In response to the UK and US moves to ban short selling in September 18 and 19 of 2008, UBS set out a good example of the financial industry's position: "This can be characterized as a populist reaction of no positive value. Anyone who seriously thinks that the cause of this crisis arises from the actions of evil and manipulative speculators lacks the insight and knowledge to be allowed anywhere near the regulation of financial markets. Short selling may well exacerbate problems, but it was not the cause. (UBS Investment research's daily roundup).
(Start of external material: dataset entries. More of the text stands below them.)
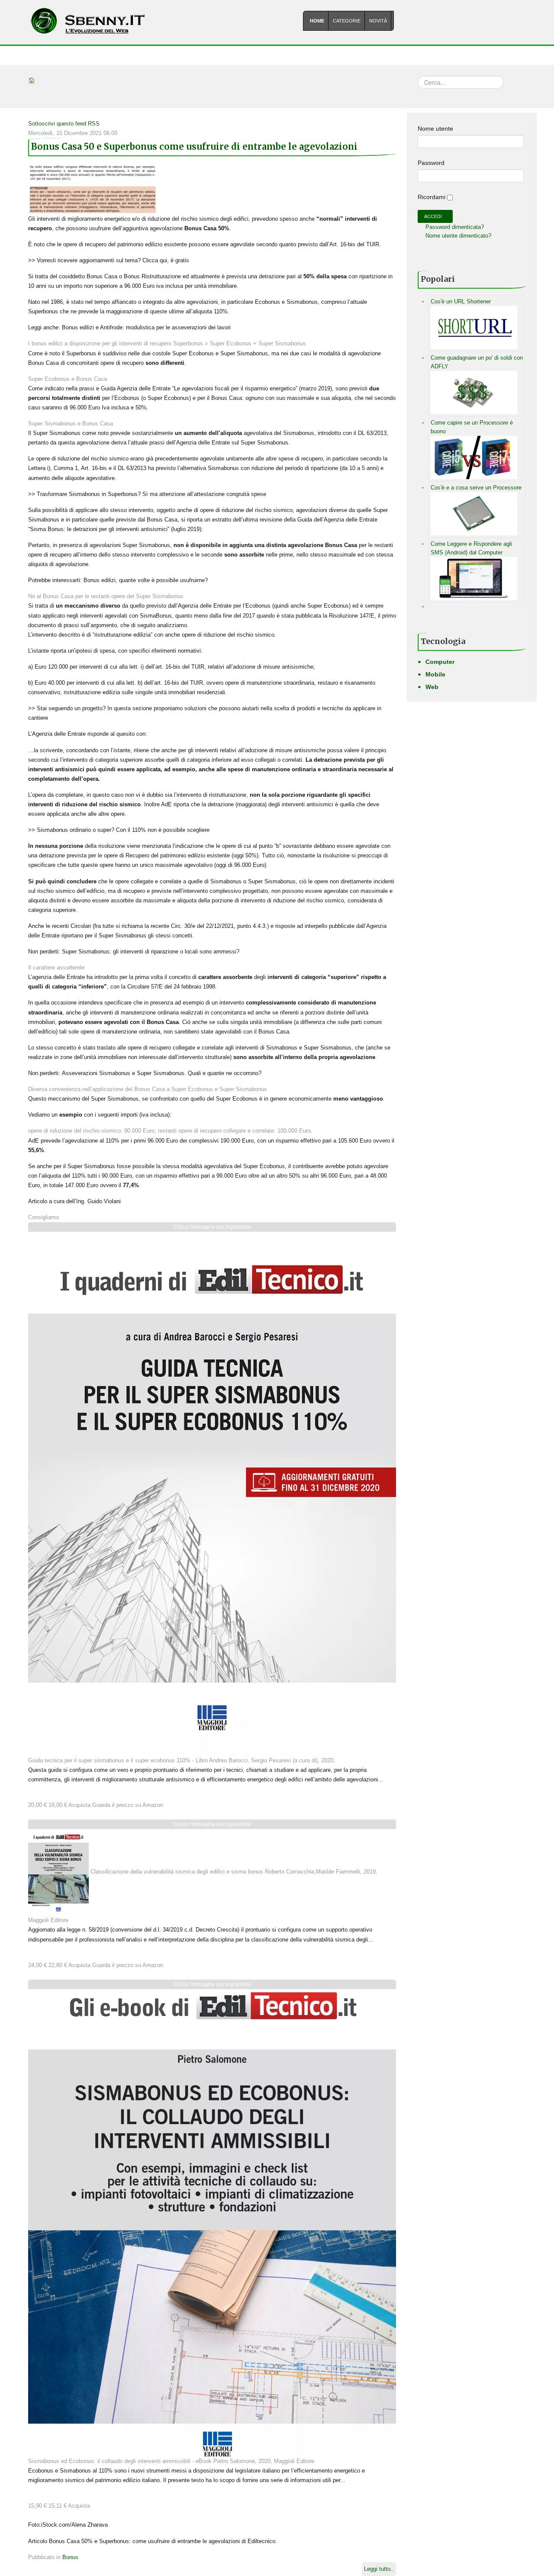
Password (431, 162)
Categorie (347, 20)
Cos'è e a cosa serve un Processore (476, 487)
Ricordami (431, 196)
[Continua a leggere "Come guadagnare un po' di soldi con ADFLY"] (474, 392)
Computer (439, 661)
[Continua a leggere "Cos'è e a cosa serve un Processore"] (474, 513)
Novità (378, 20)
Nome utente (435, 128)
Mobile (435, 674)
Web (431, 686)
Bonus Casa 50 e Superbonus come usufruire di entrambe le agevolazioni (194, 146)
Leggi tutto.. (379, 2569)
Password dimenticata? (454, 227)
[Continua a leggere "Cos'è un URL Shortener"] (474, 327)
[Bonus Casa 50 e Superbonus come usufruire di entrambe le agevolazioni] (93, 188)
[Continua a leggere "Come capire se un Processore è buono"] (474, 457)
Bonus (70, 2557)
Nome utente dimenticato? (457, 235)
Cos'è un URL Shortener (461, 301)
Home (317, 20)
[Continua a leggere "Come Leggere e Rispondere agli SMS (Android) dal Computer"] (474, 578)
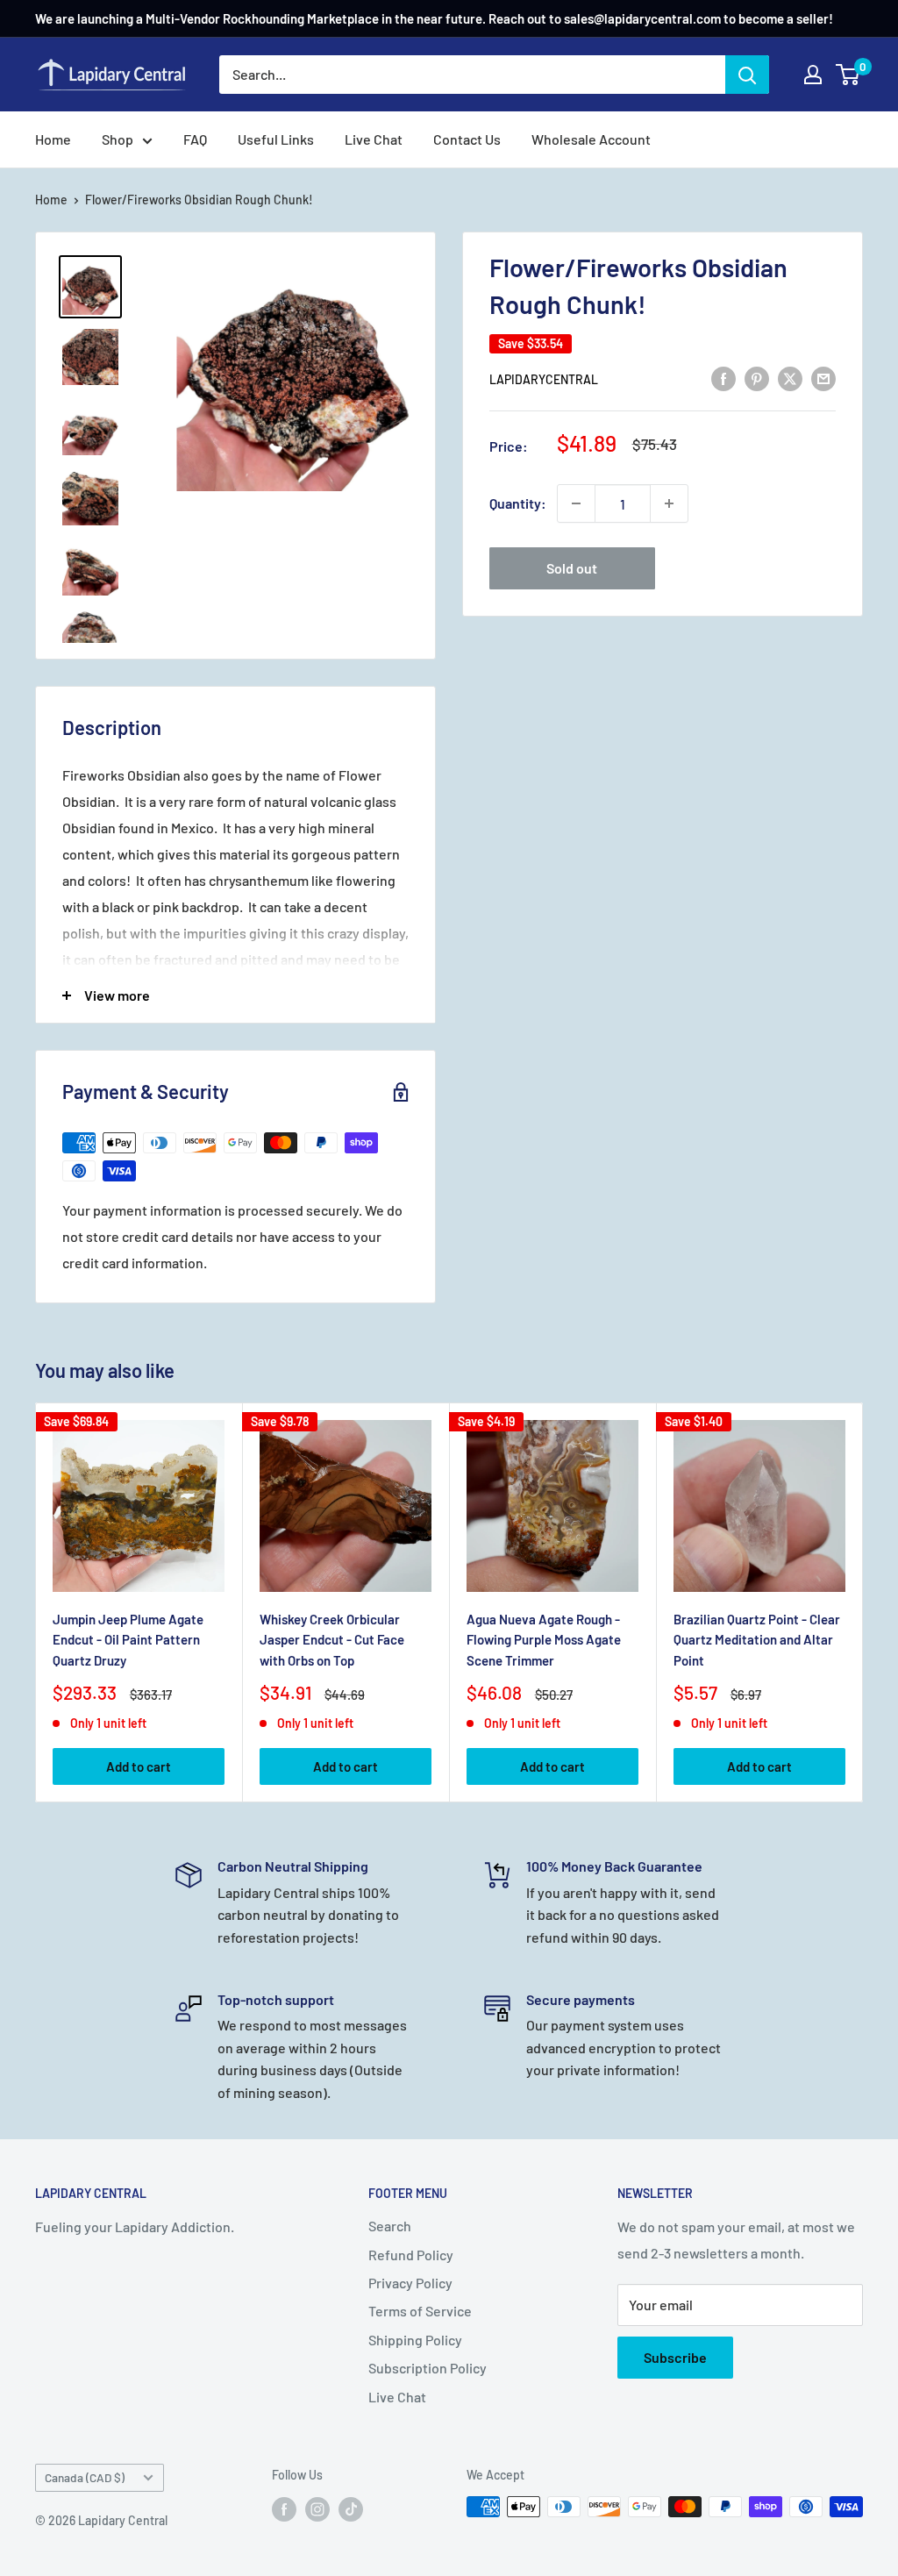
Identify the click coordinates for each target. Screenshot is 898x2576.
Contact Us (467, 139)
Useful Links (276, 139)
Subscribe (675, 2357)
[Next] (863, 1603)
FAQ (195, 139)
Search (389, 2225)
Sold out (571, 568)
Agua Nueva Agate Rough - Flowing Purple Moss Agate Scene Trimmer (544, 1639)
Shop (117, 139)
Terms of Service (420, 2310)
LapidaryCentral (543, 379)
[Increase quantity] (669, 503)
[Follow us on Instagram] (317, 2508)
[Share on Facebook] (723, 377)
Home (53, 139)
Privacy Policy (410, 2282)
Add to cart (138, 1766)
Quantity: (517, 503)
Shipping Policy (415, 2339)
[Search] (747, 74)
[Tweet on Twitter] (790, 377)
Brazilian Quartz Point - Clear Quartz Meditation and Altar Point (757, 1639)
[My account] (813, 74)
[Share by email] (823, 377)
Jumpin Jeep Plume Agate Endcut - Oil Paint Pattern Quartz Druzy (128, 1639)
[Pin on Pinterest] (757, 377)
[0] (848, 74)
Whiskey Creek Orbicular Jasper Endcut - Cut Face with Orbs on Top (332, 1639)
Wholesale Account (591, 139)
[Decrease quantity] (576, 503)
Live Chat (374, 139)
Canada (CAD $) (85, 2477)
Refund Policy (410, 2254)
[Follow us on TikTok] (351, 2508)
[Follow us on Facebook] (284, 2508)
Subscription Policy (427, 2367)
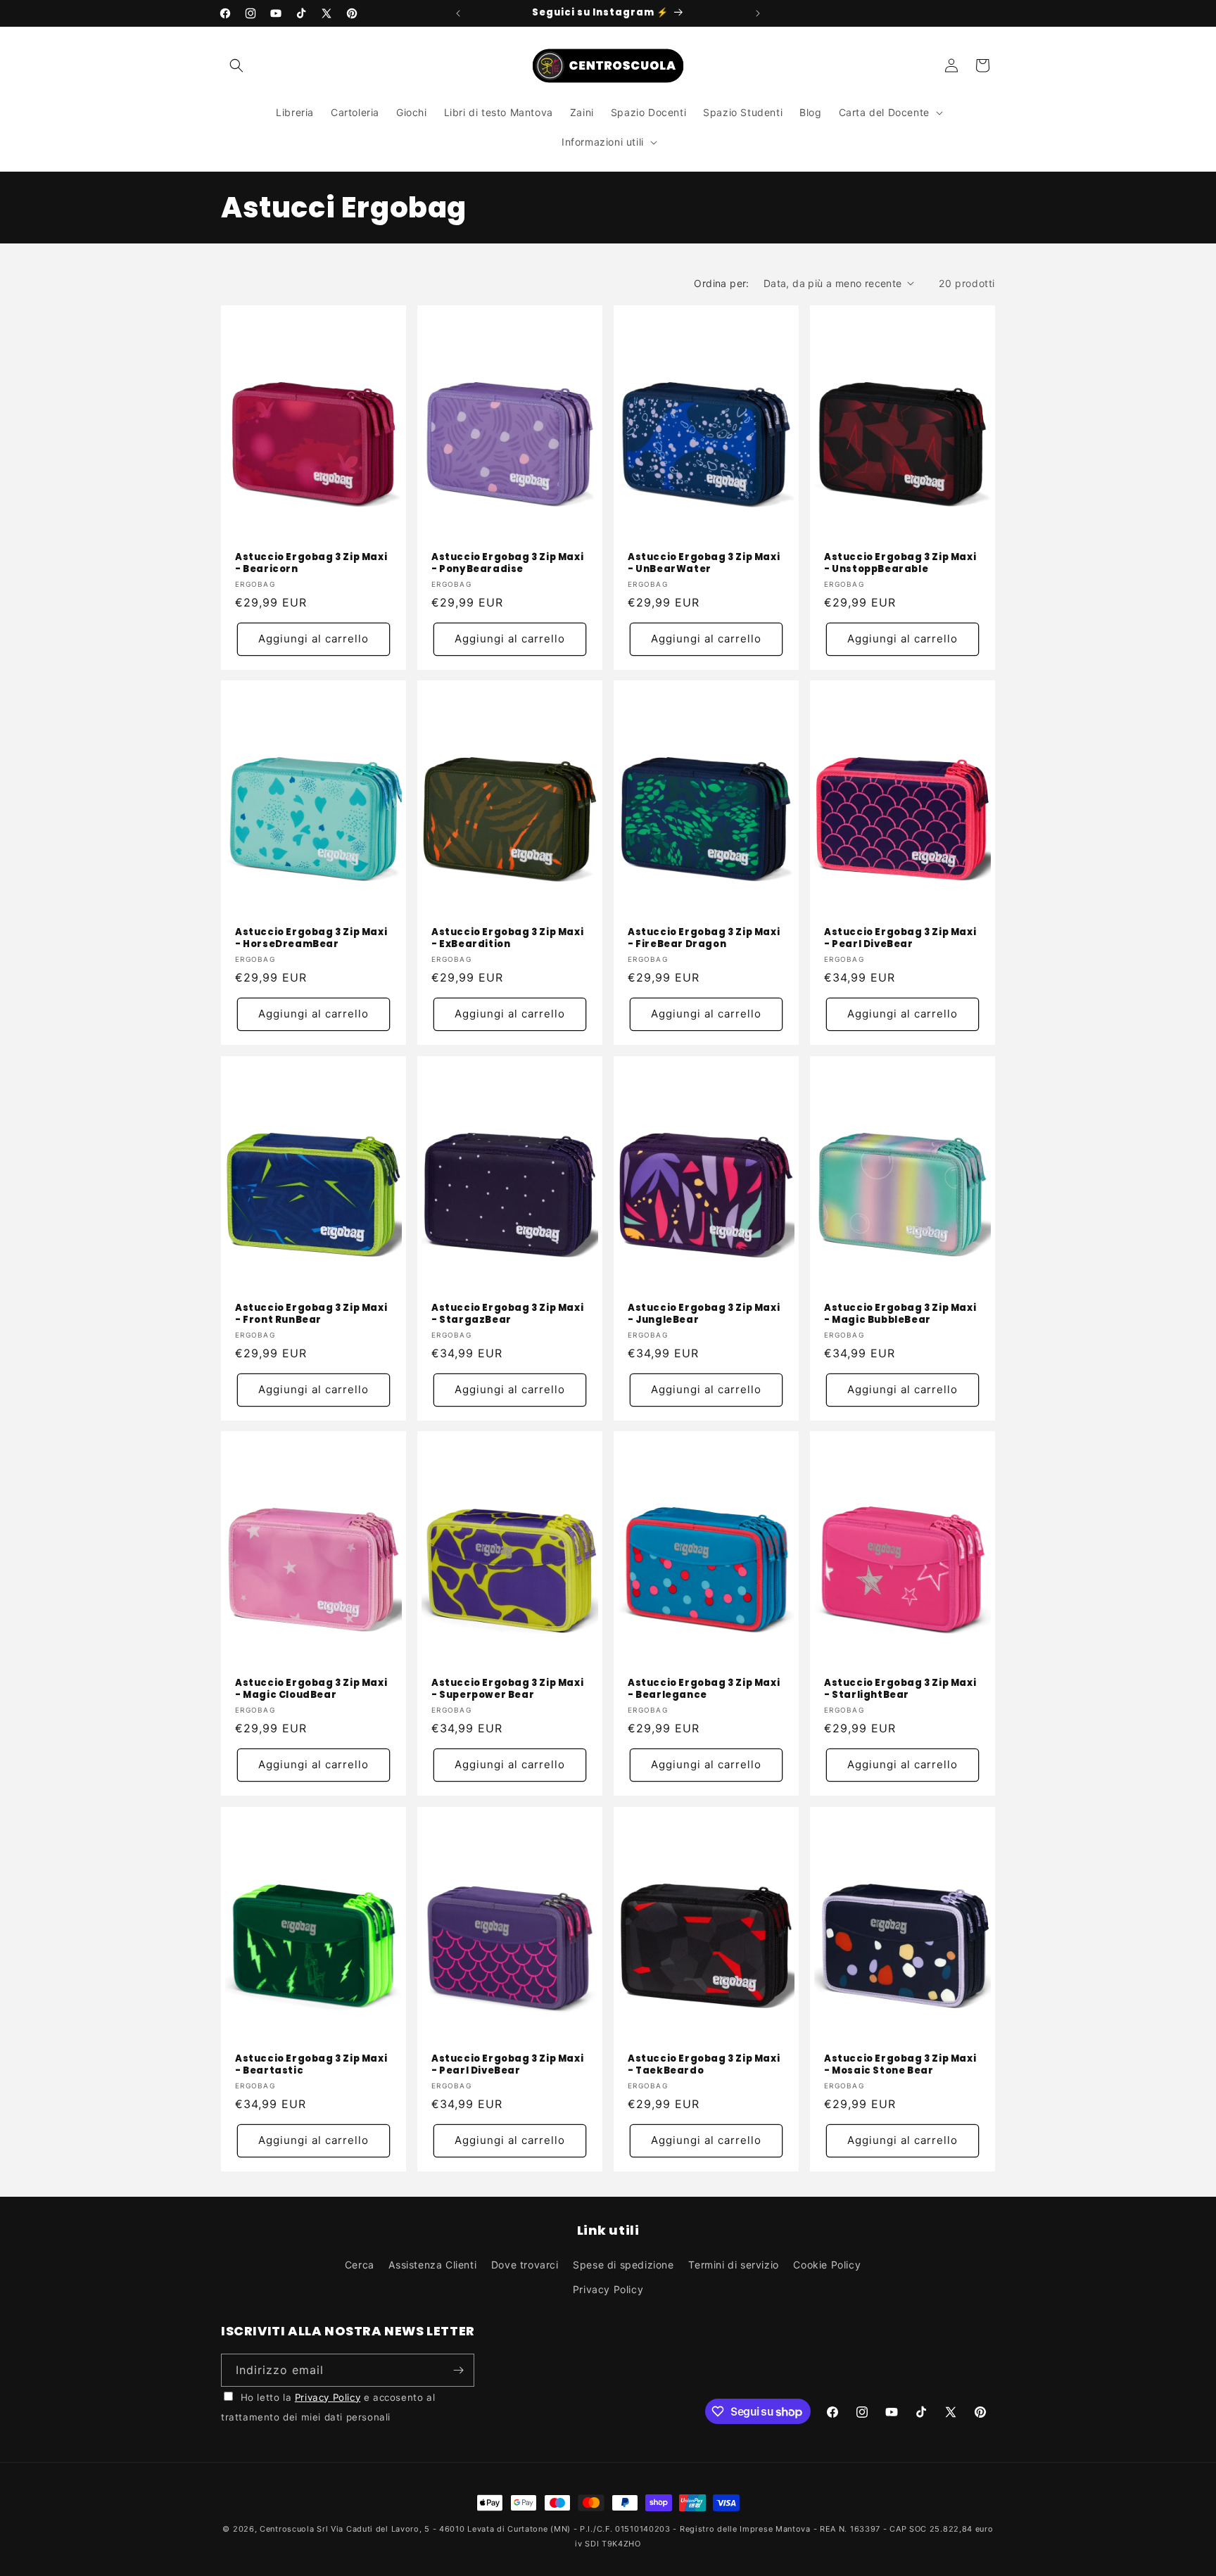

Source: Investment bankers of the world, unite!, 2008-09-19.

UBS expanded its opinion stating that the banning of short selling is a "policy error" that created problems, referring to the Organisation for Economic Co-operation and Development bans of 2008. Source: Be afraid. Be very afraid, Daily roundup for 2008-10-31.


Despite reassurances given above, it is apparent that the public is increasingly concerned about shorting. Cramer has started a petition calling for the reintroduction of the uptick rule Source: The signed by 5691 (Source people who understand what the uptick rule is (shorters, industry participants).

Other online petitions exist, one calling for outright abolition of shorting and another calling for a modified system to serialize and track shares. These can be found at a site called petitiononline com which has been blacklisted by wikipedia and therefore cannot be referenced properly. Add the following to the url: /shortNOT/petition.html and /mrktrfrm/petition.html respectively. That these petitions have fewer signatures should not be taken as evidence of lesser support given the almost complete lack of understanding among the public about this entire subject.